Provided material
****
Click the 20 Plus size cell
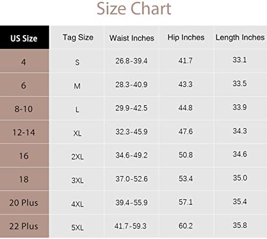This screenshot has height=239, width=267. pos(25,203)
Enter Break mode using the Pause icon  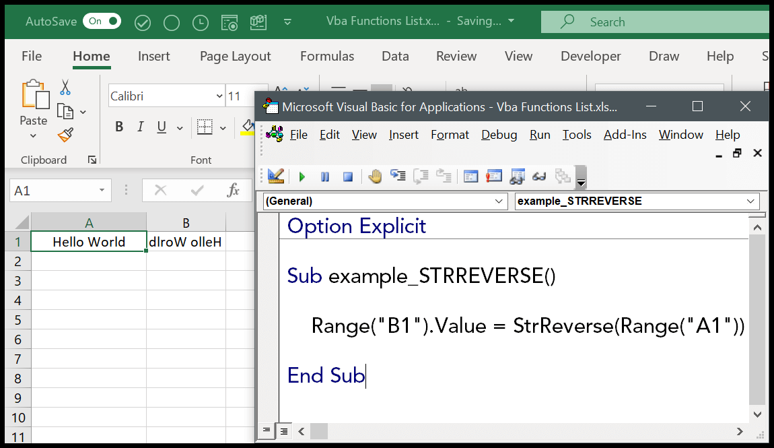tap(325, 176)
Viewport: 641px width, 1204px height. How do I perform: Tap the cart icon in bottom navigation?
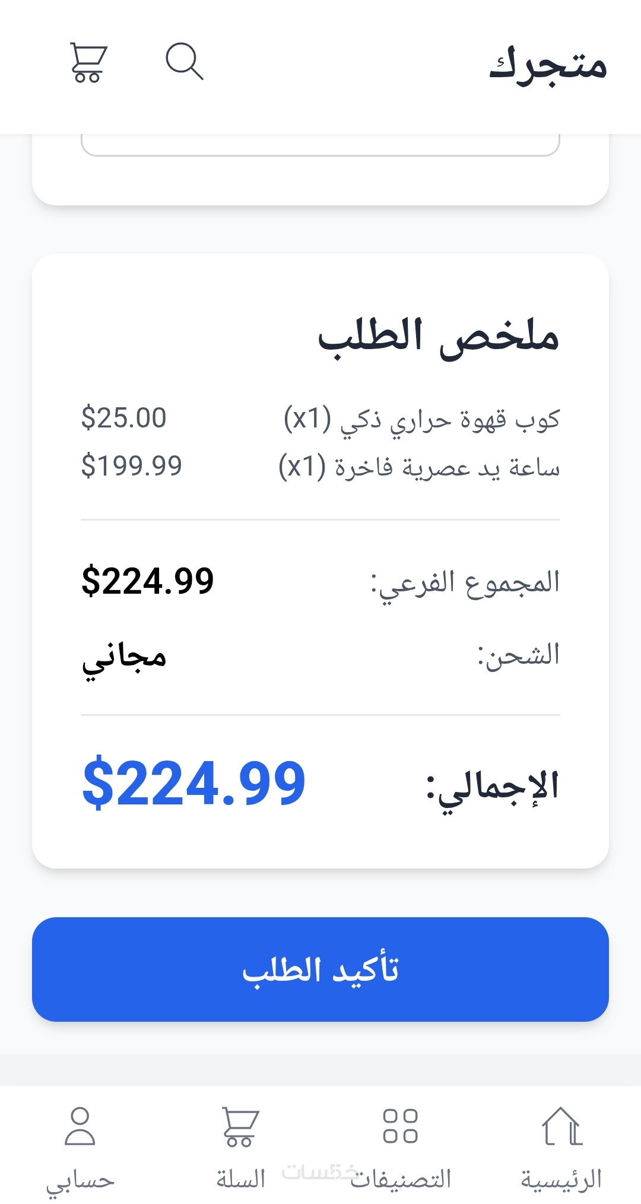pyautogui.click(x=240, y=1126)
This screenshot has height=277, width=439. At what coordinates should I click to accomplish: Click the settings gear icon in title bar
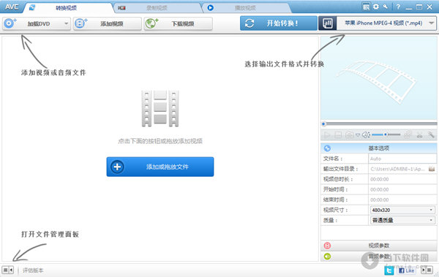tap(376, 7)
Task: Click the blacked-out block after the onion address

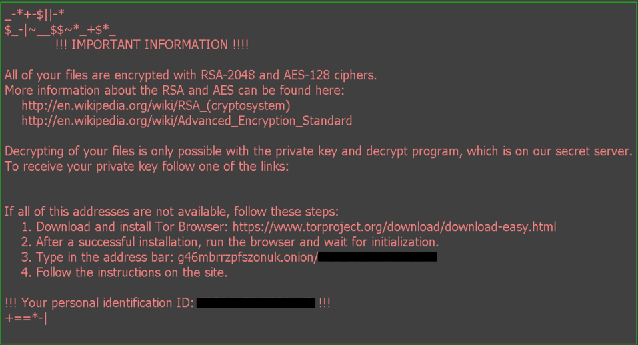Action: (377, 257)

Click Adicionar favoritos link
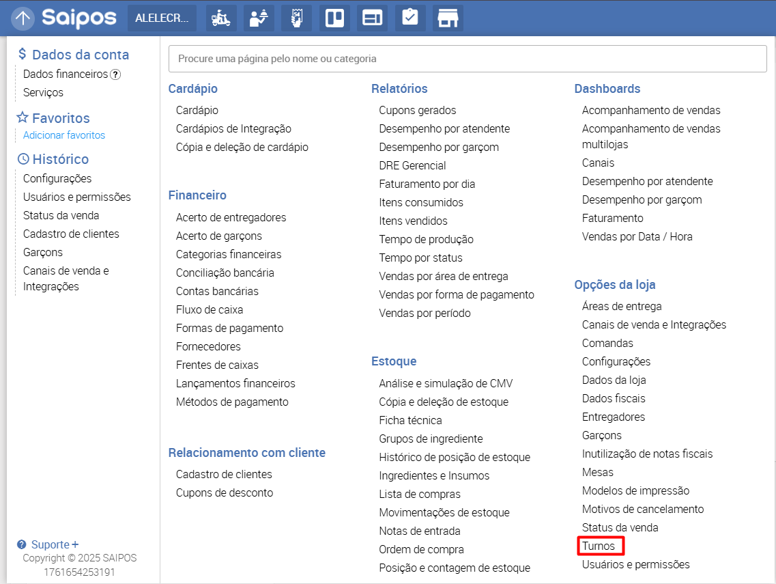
****
Task to complete
Working from the line with "Task: Click the" to the last line of the material above, repeat each line exactly and leave out the pictures.

Response
Task: Click the blacked-out block after the onion address

Action: (377, 257)

Click Adicionar favoritos link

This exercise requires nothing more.